Book Review: The Ocean at the End of the Lane

The simplicity and imagination contained within childhood seems to grow ever more distant as the stress and reality of adulthood consumes the life of everyday man. But within the hectic reality adults call life, one must find a way to go back, to revisit what seems so long ago. Author Neil Gaiman has found a way to do this.

The Ocean at the End of the Lane is one of Gaiman’s more recent works (originally having been published in 2013; the newer paperback version having been published in June of this year) and is considered to be an adult fairy tale.

What first strikes an adult upon picking up this book is its synopsis. It merely states that a man returns home and is reminded of a dangerous and frightening childhood memory that no child should ever have to live through. This is both mysterious and intriguing and, given the less than 200 pages within the book, seems to be a quick read.

A slow beginning of a man reminiscing about an old home and people he knew when he lived there reminds one of stories such as Willa Cather’s My Antonia or Richard Russo’s Bridge of Sighs. One begins to think this is just another story of something that could have happened to anyone as a child. However, Gaiman turns this seemingly cliché plot around only forty pages in, making a probable childhood story into an impossible one.

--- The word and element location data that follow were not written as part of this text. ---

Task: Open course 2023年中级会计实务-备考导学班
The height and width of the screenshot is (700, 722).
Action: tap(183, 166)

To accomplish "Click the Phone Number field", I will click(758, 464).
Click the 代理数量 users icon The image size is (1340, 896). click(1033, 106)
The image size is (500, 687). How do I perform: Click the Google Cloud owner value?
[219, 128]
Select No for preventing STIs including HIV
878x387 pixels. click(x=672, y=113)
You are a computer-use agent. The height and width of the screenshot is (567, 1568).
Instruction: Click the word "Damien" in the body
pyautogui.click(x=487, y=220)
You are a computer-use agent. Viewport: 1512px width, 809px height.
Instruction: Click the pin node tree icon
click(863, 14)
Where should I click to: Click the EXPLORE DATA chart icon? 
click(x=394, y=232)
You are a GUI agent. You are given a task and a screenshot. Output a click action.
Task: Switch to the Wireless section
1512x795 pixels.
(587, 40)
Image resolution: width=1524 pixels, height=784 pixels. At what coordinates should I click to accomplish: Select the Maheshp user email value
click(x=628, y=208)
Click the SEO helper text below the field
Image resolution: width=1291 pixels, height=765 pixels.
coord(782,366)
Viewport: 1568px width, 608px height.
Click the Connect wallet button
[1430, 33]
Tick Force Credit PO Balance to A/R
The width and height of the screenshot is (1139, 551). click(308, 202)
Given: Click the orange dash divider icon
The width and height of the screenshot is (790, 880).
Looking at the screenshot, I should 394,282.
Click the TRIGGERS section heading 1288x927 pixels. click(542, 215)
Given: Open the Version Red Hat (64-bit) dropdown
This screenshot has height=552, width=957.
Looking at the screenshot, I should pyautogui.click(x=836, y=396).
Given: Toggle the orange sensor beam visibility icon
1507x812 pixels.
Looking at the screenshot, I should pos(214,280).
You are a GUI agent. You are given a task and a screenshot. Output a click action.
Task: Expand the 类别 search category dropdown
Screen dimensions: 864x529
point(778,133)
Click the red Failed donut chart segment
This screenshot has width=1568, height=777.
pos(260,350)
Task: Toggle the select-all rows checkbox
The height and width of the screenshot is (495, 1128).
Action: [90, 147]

Traits found in many of Gaiman’s works can be found in this book. Darkness, magic, frights, characters many readers could relate to, and anything impossible a child could imagine come to life in this novel. However, not much information can be given without giving away the mystery the synopsis hides from future readers.

Of course, this story is fiction and could never happen and an adult could probably say it was a nice escape from the world and it is proof that the events of childhood shape who one becomes as an adult, but that is not the main point. What an adult should take away from this book is that, after reading it, he or she should feel like a child again, even if for a moment. To be able to believe in the impossible in an unimaginative reality and to dream of days long past when the world itself seemed like a fairy tale.